One-thousandth the width of a single strand of human hair: the size of nanomachines developed by this year’s winners of the Nobel Prize in Chemistry. These nanomachines could be the vessel needed for the discovery of the cure for cancer.

On October 5, scientists Jean-Pierre Sauvage, J. Fraser Stoddart, and Bernard L. Feringa won the prize for their work on the development of molecular machines. Creating structures on the scale of a nanometer (one-billionth of a meter), these three scientists built upon each other’s research, developing the foundation for nanotechnology.

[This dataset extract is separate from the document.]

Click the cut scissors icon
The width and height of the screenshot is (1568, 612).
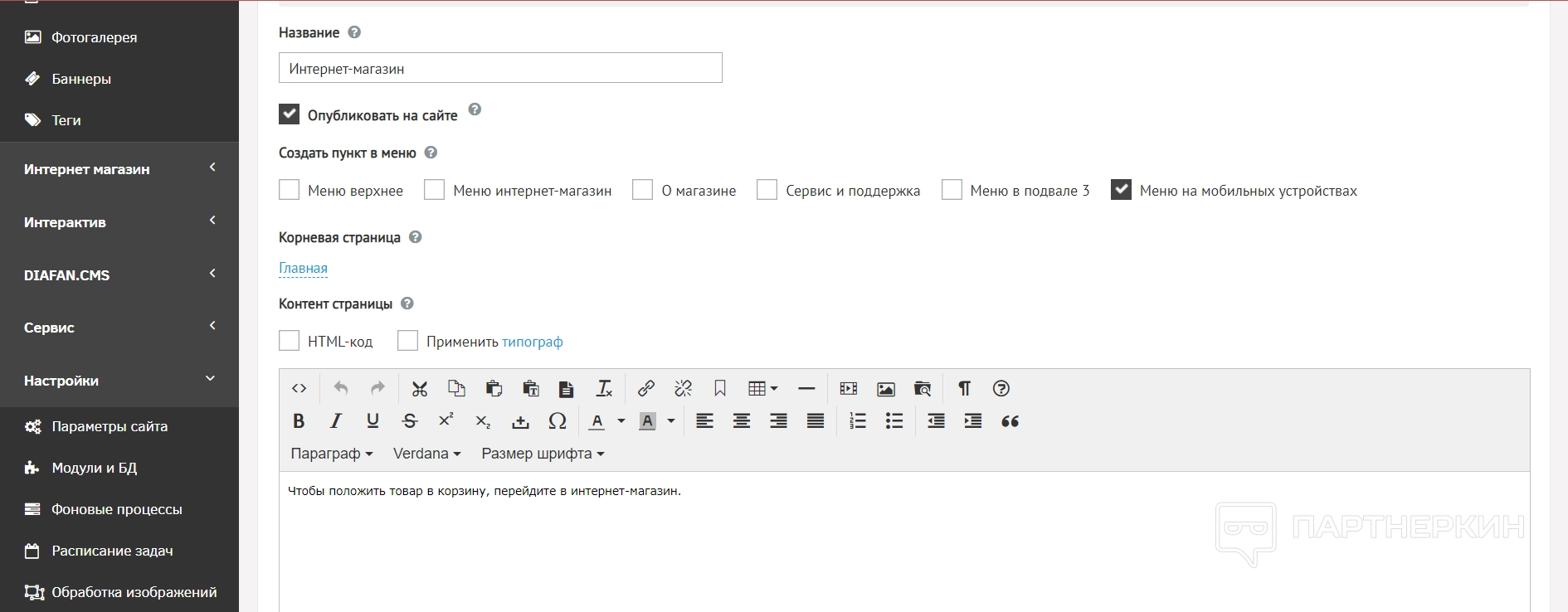(419, 388)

The first step towards molecular machines was Dr. Sauvage’s synthesis of interlocking ring-shaped molecules. To do so, Sauvage found that a copper ion could be used like a pin; the rings would form around this pin, and the copper ion could then be removed to create the interlocking rings. These ring molecules, known as catenanes, were held together mechanically, like the links in a chain, rather than with chemical bonds as usual.

Dr. Stoddart continued this research in the field of nanotechnology. Instead of interlocking rings, Stoddart and his colleagues synthesized a ring molecule shaped around a dumbbell-shaped axle, known as a rotaxane. The mechanics are very similar to a ring on an abacus, but extremely tinier in proportions.

From this, Stoddart went on to construct more complex devices using these rotaxanes. He began by creating a computer chip that resembled a molecular abacus. As he progressed in his research, he developed a sort of molecular elevator using three of the dumbbell-and-ring molecules standing parallel to one another. The ring molecules were connected to form a platform that could rise up to 0.7 billionths of a nanometer. He also found that roxatanes bending thin gold foils acted like a tiny mechanical muscle.

In 1999, Dr. Feringa is responsible created the world’s first synthetic molecular motor. This miniscule rotor, capable of unidirectional 360° rotation was powered by light and consisted of a bis-helicene connected by an alkene double bond displaying axial chirality and having two stereocenters. Essentially, the light energy powers the rotation of the molecule; one rotation occurs through a series of 4 reactions.

This first motor was not exceptionally fast, but fifteen years later, Feringa and his research were able to synthesize a motor capable of spinning 12 million times per second. The team also built a four wheel drive molecular “nanocar.” This nanocar consisted of four motors that acted as wheels and were connected by a nano-chassis.

The contributions of these three men to the development of nanotechnology is fascinating, but they are just the foundation of this ever-advancing science. “They’ve got it started,” commented Donna J. Nelson, the president of the American Chemical Society. “This is just the beginning.”

There are a myriad of natural molecular machines in living organisms that transport cell material, construct proteins, and divide cells. The synthesized molecular machines are much more primitive and not nearly as complex as the ones found in nature, but scientists are optimistic about the future advancement of nanotechnology.

Dr. Feringa told journalists, “Think about nanomachines, microrobots. Think about tiny robots that the doctor in the future will inject in your blood veins, and they go search for cancer cells or going to deliver drugs, for instance.” He also mentioned that this technology could lead to the construction of “smart materials” that alter their properties based on external stimuli.

The research by the three Nobel Prize winners is a step in the right direction towards the cure for cancer as well as for the treatment of many other diseases. Nanotechnology is seeing increasing innovation, and there is no limit for the discoveries that are yet to come.